First of all, the syntax for (float i = 0; i > 10, i++;) is completely wrong. It compiles, but that's just a coincidence. The different command in the for loop control structure should be separated by semicolons (;), not commas (,). The correct code would then be for (float i = 0; i > 10; i++). By the way, you made a typo, I think you meant for (float i = 0; i < 10; i++) (otherwise the for loop never runs since i is initialized to 0 and 0 > 10 is false from the beginning).
Second of all, you're initializing the variable i twice: once with float i; and once in the for loop. That shouldn't compile, although with some compilers it does. There are two options on how to do. The first option is to declare the variable outside of the for loop and just assign it without initializing it in the for loop:
float i;
for(i = 0; i < 10; i++){
//some stuff
}
The second option is to simply declare it in the for loop as you did in the first loop:
for(float i = 0; i < 10; i++){
//some stuff
}
Another mistake that you made is to declare i as a float and then try to access dotName[i]. Whatever you put inside the brackets has to be of type int or something similar (unsigned int, long, etc). Putting a float variable inside those brackets won't compile just like that. If you want to index an array with a float, you need to tell the compiler that you want to convert it to an int like this: dotName[(int)i] or dotName[int(i)]. This is called a cast. However, in your case, I would recommend just declaring i as an int.

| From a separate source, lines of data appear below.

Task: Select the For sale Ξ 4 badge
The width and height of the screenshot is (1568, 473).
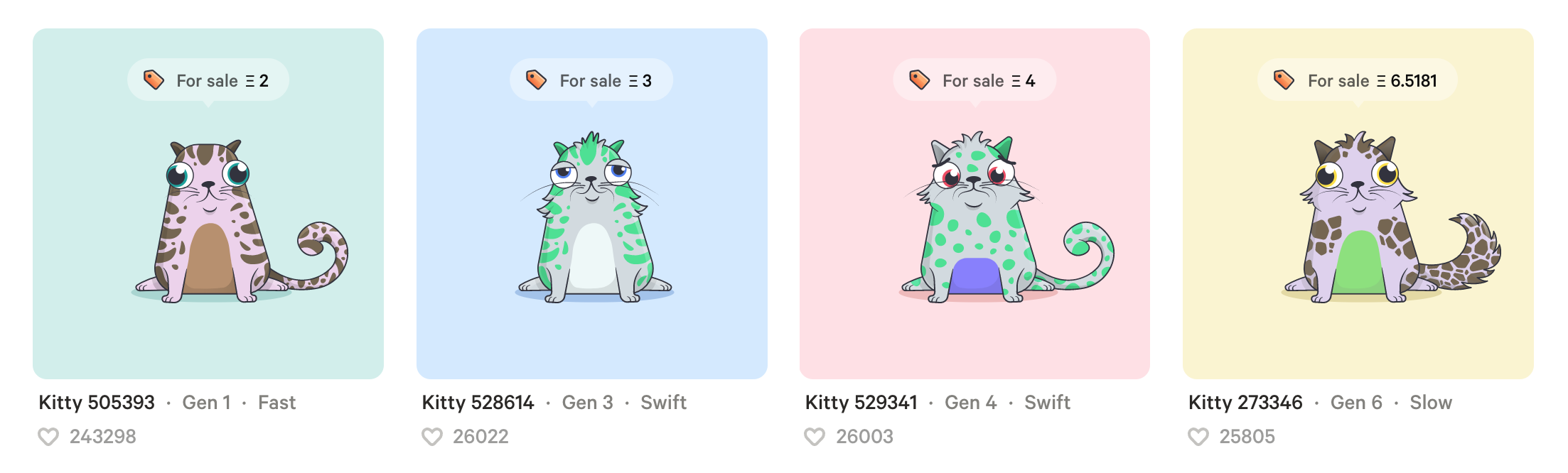Action: coord(974,80)
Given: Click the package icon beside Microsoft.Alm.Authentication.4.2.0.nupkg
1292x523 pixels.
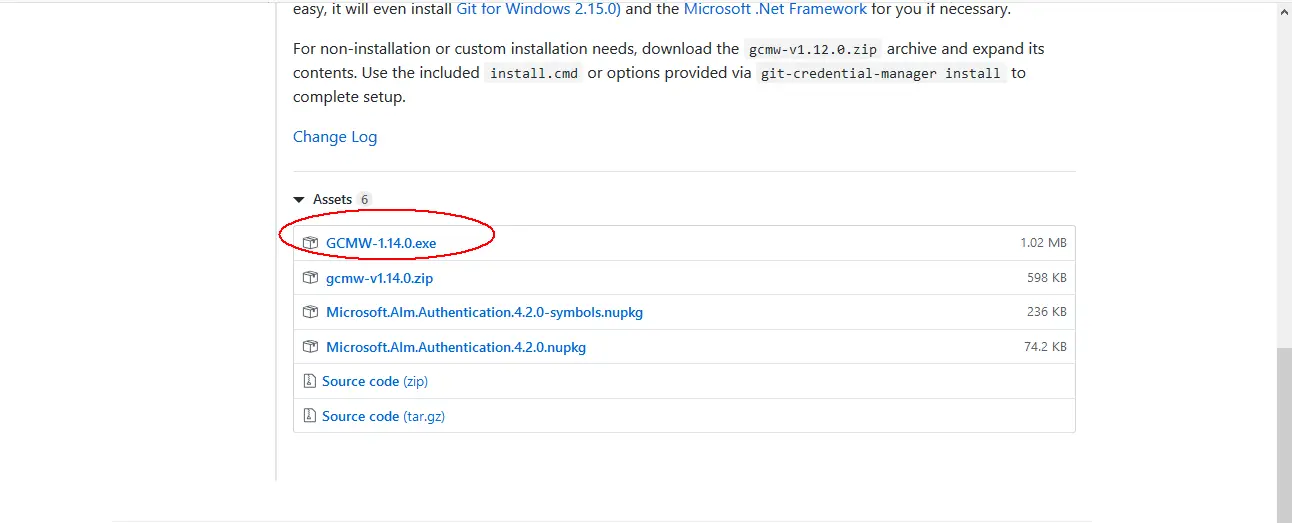Looking at the screenshot, I should [310, 347].
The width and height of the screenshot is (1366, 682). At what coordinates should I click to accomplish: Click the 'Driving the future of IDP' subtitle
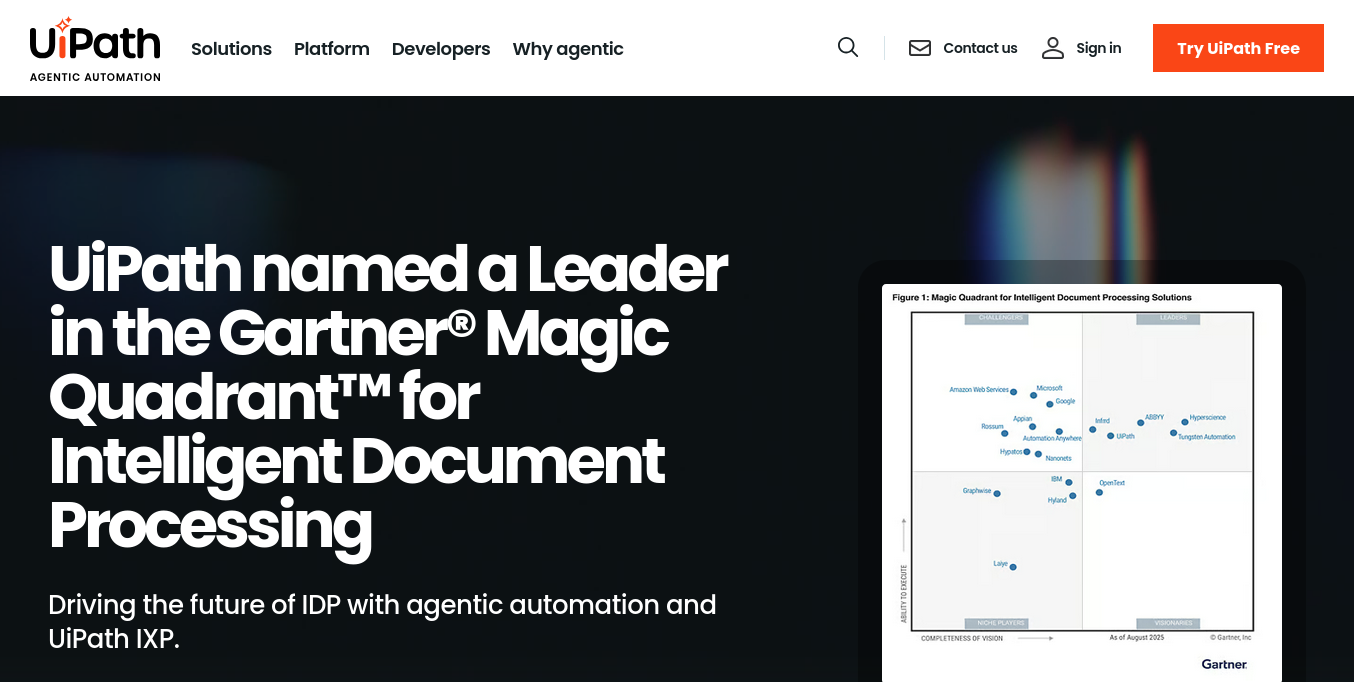click(x=382, y=621)
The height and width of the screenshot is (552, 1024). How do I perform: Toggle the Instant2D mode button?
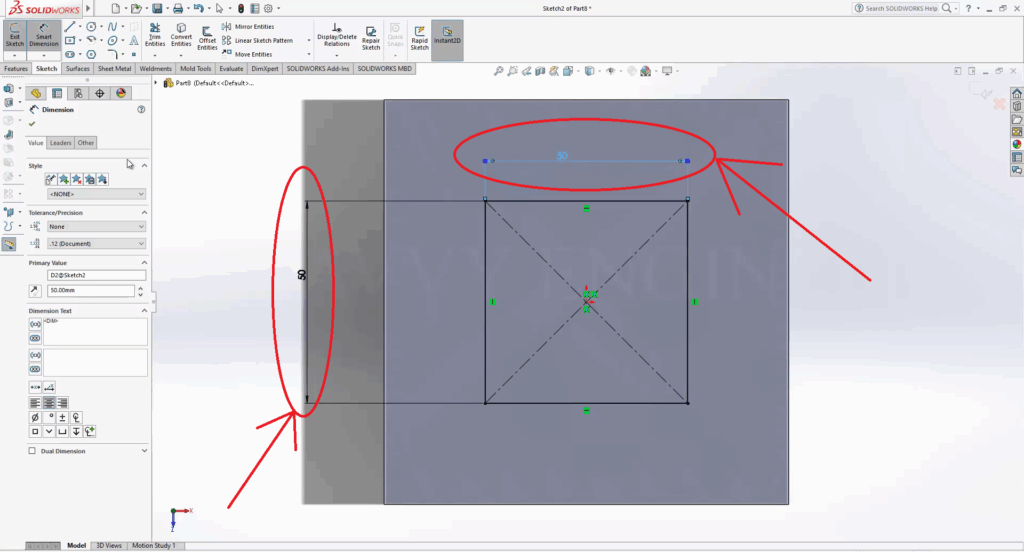[x=447, y=38]
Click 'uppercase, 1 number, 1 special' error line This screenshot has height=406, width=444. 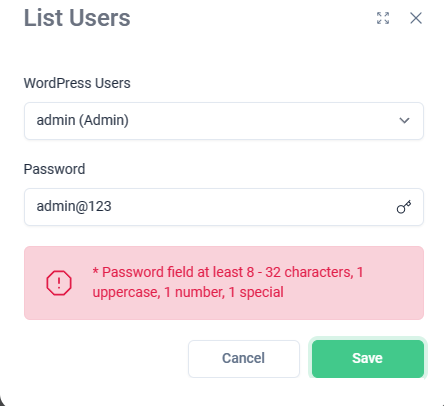(x=188, y=292)
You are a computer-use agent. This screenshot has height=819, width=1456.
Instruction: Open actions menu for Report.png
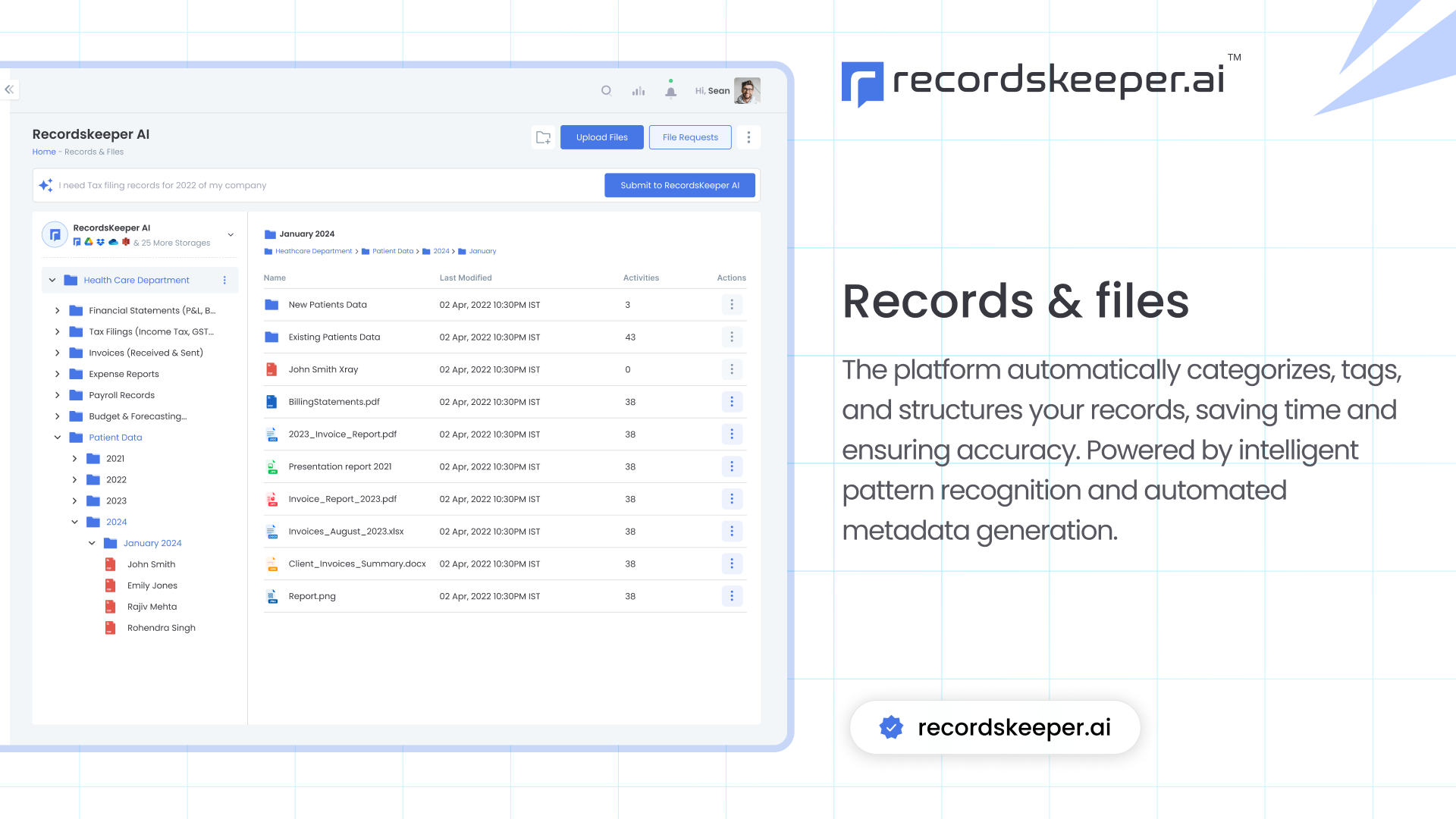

Also, float(dotX < 10); is completely wrong, I don't really understand what you're trying to do there. I think you meant to do float(dotX[i] < 10);, but that still doesn't make any sense. What you would be doing there would be converting a bool to a float and then doing nothing with the result. That compiles and isn't wrong, but is completely useless. As I said, I don't understand what you want to do there.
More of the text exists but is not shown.